_Task details_
In the records below, please retype word for word every line from the one containing "Viewport: 1053px width, 634px" through the final one, both included, and nothing else.

[Extracted records]
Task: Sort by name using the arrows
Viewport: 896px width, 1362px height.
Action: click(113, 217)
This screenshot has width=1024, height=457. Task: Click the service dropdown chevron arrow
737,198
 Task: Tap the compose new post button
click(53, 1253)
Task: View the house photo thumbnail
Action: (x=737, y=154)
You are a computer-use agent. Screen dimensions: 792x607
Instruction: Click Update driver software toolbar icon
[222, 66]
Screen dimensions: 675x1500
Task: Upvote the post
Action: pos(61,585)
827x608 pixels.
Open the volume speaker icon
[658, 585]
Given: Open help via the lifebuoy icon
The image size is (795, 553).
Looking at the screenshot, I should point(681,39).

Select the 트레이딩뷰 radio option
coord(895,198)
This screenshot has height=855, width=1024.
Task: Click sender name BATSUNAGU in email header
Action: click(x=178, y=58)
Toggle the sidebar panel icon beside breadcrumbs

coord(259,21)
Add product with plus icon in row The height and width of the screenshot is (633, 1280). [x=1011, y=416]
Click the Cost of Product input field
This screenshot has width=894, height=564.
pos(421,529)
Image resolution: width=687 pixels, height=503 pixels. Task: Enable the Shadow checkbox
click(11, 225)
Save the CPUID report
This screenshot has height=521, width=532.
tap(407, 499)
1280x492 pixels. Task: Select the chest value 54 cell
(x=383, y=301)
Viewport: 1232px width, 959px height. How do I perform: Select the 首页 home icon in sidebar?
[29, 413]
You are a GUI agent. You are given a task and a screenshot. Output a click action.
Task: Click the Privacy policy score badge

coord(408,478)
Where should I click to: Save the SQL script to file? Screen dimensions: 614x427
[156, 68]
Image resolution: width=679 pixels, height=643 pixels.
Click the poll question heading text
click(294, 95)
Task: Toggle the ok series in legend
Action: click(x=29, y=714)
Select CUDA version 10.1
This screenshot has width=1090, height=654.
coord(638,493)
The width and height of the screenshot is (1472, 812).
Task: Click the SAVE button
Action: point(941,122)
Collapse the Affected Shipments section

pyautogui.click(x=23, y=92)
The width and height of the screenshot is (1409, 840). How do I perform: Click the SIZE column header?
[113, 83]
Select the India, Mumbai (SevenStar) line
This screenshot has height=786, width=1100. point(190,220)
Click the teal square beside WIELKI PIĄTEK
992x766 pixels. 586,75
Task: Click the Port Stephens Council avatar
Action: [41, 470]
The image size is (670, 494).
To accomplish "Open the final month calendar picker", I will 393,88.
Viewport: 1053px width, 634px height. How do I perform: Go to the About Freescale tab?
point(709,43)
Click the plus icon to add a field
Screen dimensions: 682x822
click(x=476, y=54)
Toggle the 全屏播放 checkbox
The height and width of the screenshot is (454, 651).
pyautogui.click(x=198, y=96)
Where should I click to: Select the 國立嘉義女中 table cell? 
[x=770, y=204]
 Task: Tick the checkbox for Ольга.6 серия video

_Task output_
Viewport: 1053px width, 634px height. How do I perform: Go to the About Freescale tab?
point(709,43)
Click the plus icon to add a field
Screen dimensions: 682x822
click(x=476, y=54)
Toggle the 全屏播放 checkbox
The height and width of the screenshot is (454, 651).
pyautogui.click(x=198, y=96)
Where should I click to: Select the 國立嘉義女中 table cell? 
[x=770, y=204]
 Task: Tick the checkbox for Ольга.6 серия video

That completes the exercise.